**Task brief:**
Reproduce, from the lines below, exactly the stretch that begins at the line containing "540x960 pixels. How" and ends at the line containing "How do I perform: Go", both included.

**Materials provided:**
%%

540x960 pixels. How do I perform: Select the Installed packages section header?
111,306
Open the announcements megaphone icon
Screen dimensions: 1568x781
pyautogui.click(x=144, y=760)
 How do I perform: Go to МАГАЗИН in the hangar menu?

%%
%%

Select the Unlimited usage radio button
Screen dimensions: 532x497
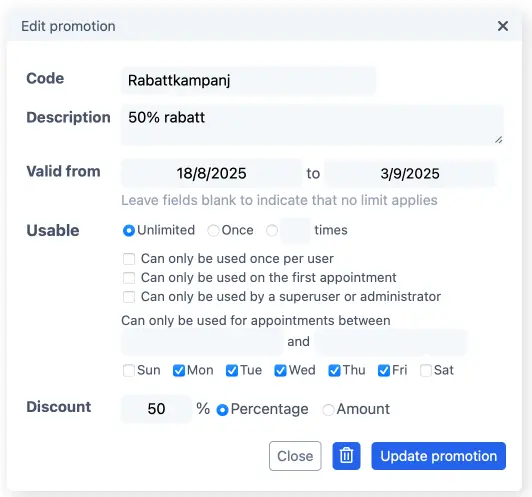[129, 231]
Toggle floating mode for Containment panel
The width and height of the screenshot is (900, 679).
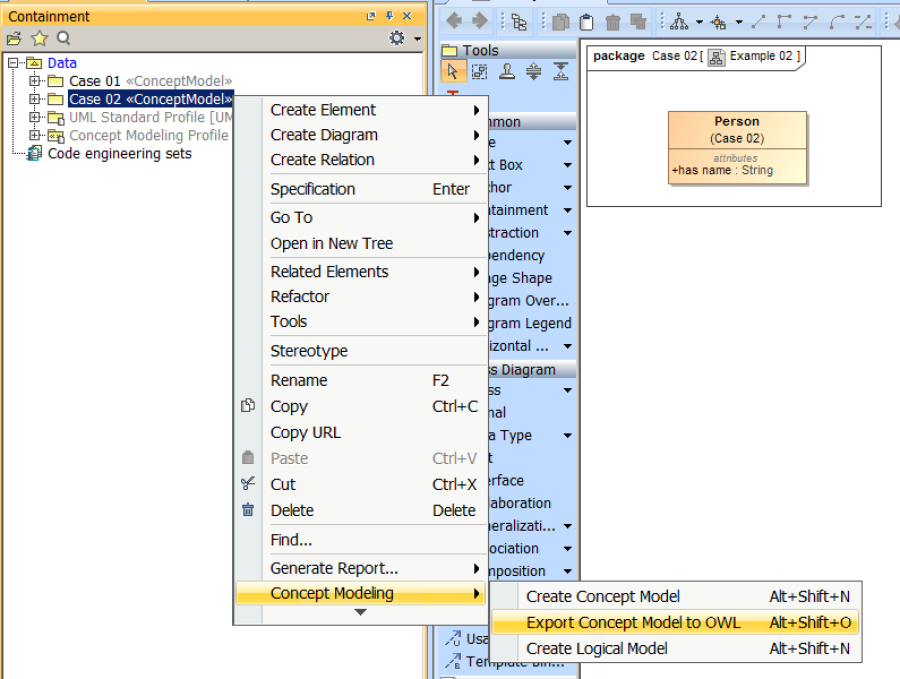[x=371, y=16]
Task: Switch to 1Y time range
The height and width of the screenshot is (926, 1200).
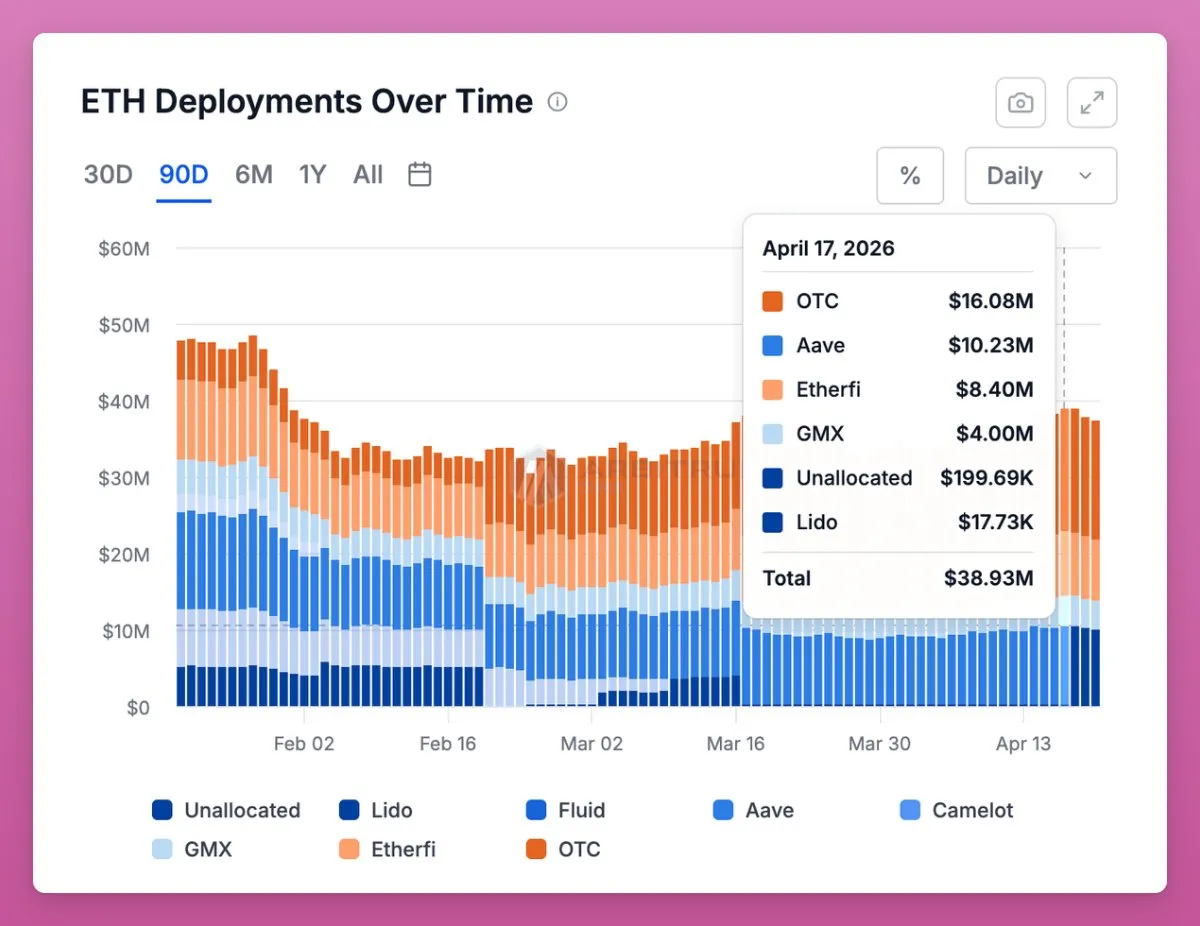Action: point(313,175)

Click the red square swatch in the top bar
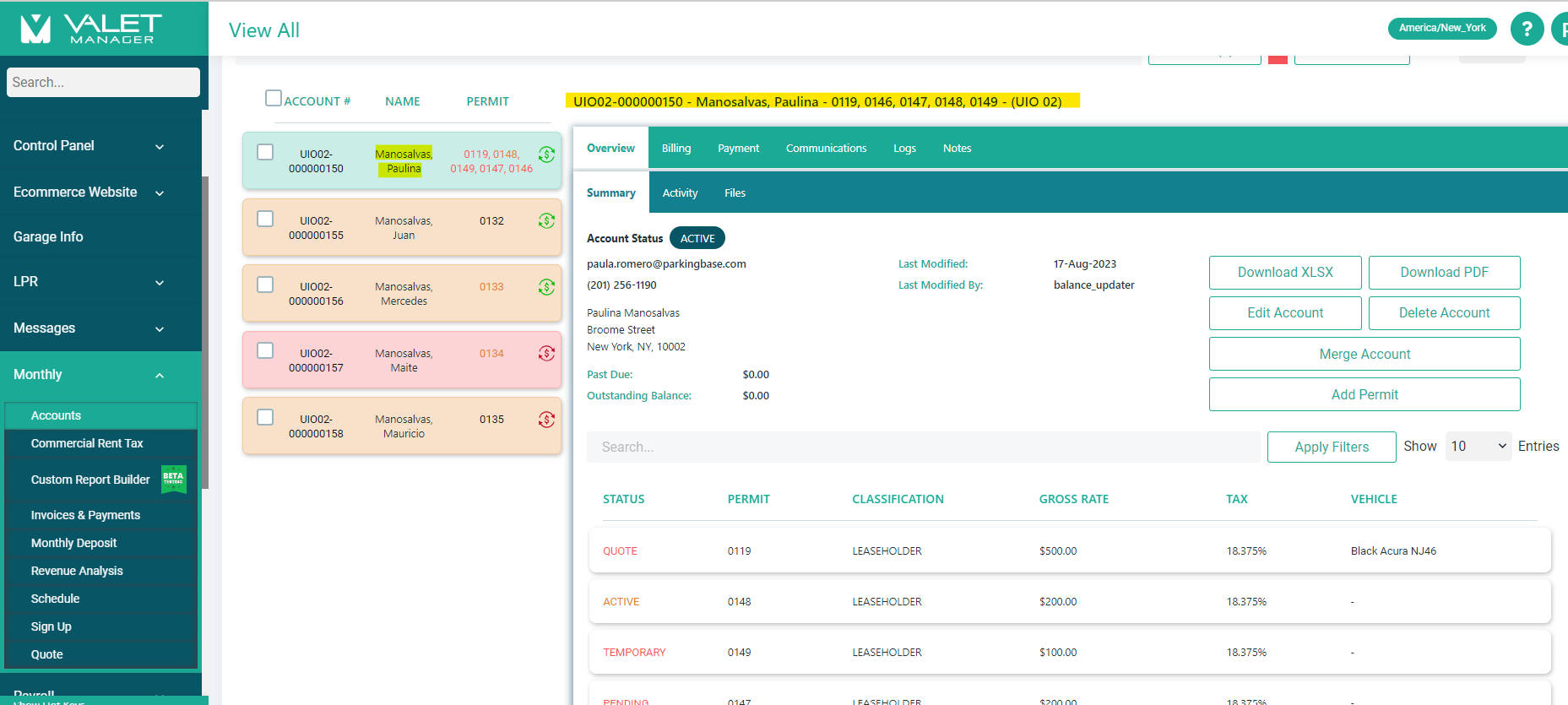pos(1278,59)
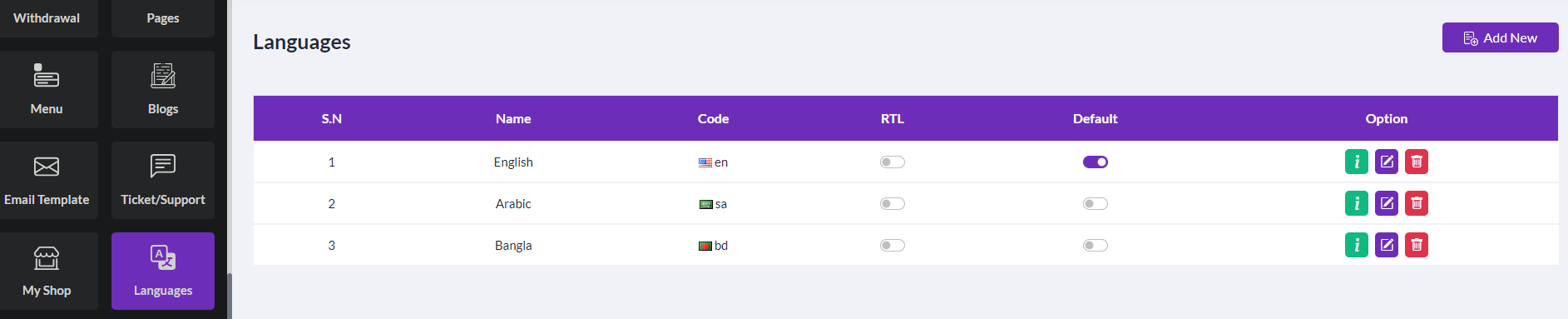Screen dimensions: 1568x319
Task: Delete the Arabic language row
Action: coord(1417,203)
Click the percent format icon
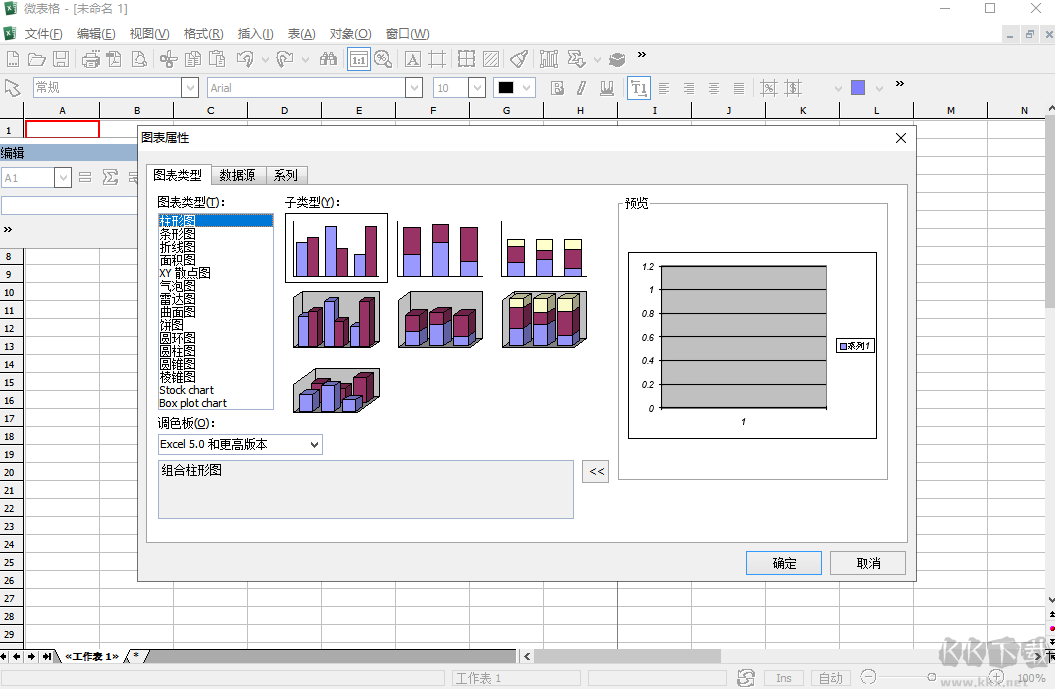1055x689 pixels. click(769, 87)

%%
%%

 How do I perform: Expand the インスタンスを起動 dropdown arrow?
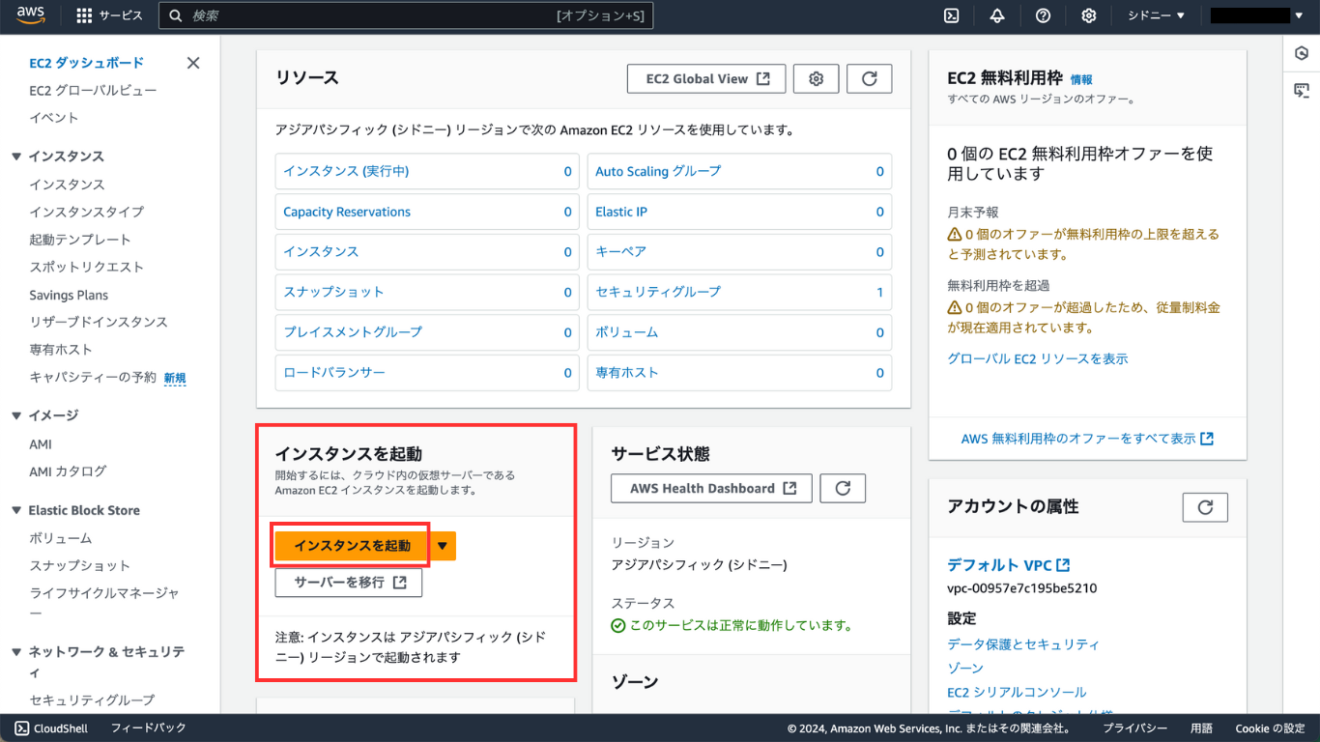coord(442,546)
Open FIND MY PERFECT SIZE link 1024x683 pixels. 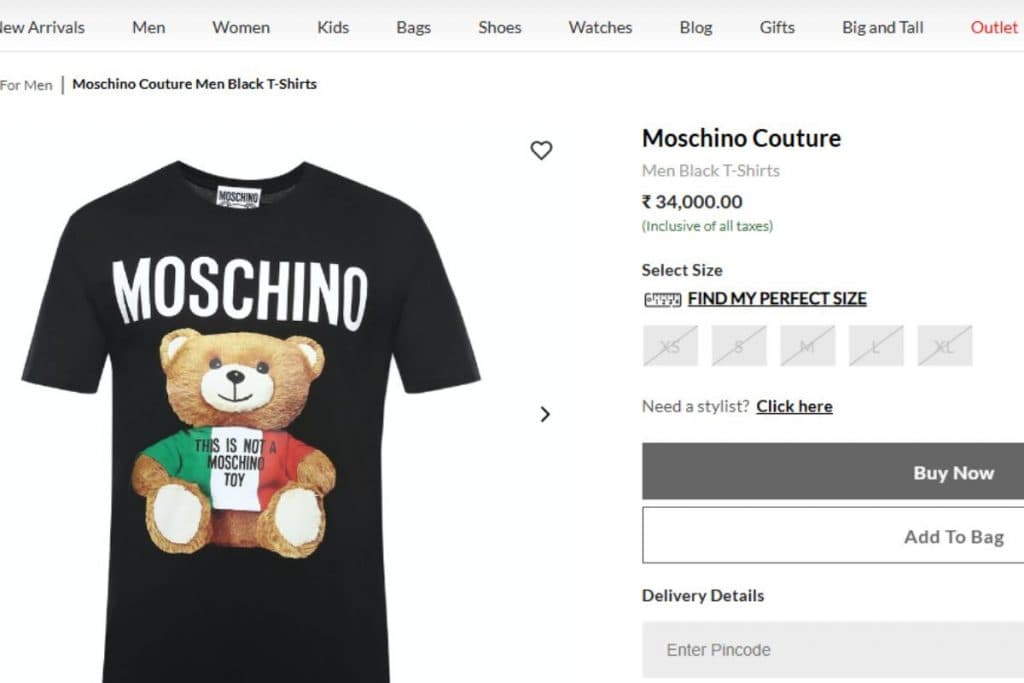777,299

%%

**Finished exercise:**
540x960 pixels. How do I perform: Select the Installed packages section header?
111,306
Open the announcements megaphone icon
Screen dimensions: 1568x781
pyautogui.click(x=144, y=760)
 How do I perform: Go to МАГАЗИН in the hangar menu?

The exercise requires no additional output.